GIVEN PASSAGE
┌──

For sure, transportation, communication and a number of rural infrastructures moved and transformed various aspects of mountain living away from antiquity towards modernity.

From the messages shared by NEDA-CAR Director Milagros Rimando and RDC and RPOC Chair, Baguio City Mayor, Mauricio Domogan, during the Cordillera Unity Gong Relay activities, I heard almost all sectors in the Cordillera have made great strides towards economic progress

Their assertions were validated by data from the Philippine Statistics Authority (PSA) indicating that among the 17 regions of the country, the CAR posted the fastest growth in 2017.

According to the PSA, growth in CAR picked up to 12.1 percent annually from 2.3 percent in 2016. This outpaced NCR’s 6.1 percent and the national growth rate of 6.7 percent, an indication that CAR, comprised of the provinces of Abra, Apayao, Benguet, Ifugao, Kalinga, Mountain Province and Baguio City, has finally arrived as a competitive economic player after languishing at the bottom for decades.

A representative of the Commission on Higher Education (Ched)-CAR also told me over lunch that the enrolment gross participation in the region (for college students) is second highest nationwide.

But it is not all roses and bright stars that I see in our mountainscapes though. I find some of the talk and discussions with the gathered guests disturbing and confusing.

└──

INFORMATION SUPPLIED
┌──

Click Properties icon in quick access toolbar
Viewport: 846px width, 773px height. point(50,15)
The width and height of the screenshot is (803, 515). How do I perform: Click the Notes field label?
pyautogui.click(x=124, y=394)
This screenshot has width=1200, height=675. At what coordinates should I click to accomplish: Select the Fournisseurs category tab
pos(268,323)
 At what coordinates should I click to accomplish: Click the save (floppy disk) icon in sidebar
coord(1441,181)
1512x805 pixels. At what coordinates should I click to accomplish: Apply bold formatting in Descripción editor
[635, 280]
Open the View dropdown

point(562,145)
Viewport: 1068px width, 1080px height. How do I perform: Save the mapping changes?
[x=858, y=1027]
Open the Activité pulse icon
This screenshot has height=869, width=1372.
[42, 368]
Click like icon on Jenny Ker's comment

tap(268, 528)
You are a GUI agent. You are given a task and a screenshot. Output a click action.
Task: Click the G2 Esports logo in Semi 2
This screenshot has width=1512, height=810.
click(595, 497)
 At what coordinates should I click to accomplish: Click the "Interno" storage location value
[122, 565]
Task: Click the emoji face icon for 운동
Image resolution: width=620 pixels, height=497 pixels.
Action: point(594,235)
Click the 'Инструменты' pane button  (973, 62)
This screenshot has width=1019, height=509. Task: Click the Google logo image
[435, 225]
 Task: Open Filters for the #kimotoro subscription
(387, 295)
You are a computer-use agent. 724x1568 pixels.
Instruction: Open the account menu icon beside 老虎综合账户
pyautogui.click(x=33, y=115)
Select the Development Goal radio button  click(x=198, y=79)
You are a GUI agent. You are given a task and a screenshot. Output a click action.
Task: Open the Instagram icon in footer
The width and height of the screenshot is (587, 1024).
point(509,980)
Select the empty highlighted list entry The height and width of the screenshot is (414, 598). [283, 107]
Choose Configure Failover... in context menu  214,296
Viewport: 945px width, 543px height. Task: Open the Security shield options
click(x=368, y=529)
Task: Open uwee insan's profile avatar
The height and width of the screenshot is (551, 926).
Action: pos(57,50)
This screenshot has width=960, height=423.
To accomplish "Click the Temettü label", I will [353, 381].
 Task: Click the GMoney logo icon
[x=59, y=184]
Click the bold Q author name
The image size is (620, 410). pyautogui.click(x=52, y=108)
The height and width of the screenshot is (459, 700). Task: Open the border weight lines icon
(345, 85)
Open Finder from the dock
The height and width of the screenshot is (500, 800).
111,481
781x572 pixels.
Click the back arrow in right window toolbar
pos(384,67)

└──

Print the passage above on economic growth in the Cordillera word for word, in full.

For sure, transportation, communication and a number of rural infrastructures moved and transformed various aspects of mountain living away from antiquity towards modernity.

From the messages shared by NEDA-CAR Director Milagros Rimando and RDC and RPOC Chair, Baguio City Mayor, Mauricio Domogan, during the Cordillera Unity Gong Relay activities, I heard almost all sectors in the Cordillera have made great strides towards economic progress

Their assertions were validated by data from the Philippine Statistics Authority (PSA) indicating that among the 17 regions of the country, the CAR posted the fastest growth in 2017.

According to the PSA, growth in CAR picked up to 12.1 percent annually from 2.3 percent in 2016. This outpaced NCR’s 6.1 percent and the national growth rate of 6.7 percent, an indication that CAR, comprised of the provinces of Abra, Apayao, Benguet, Ifugao, Kalinga, Mountain Province and Baguio City, has finally arrived as a competitive economic player after languishing at the bottom for decades.

A representative of the Commission on Higher Education (Ched)-CAR also told me over lunch that the enrolment gross participation in the region (for college students) is second highest nationwide.

But it is not all roses and bright stars that I see in our mountainscapes though. I find some of the talk and discussions with the gathered guests disturbing and confusing.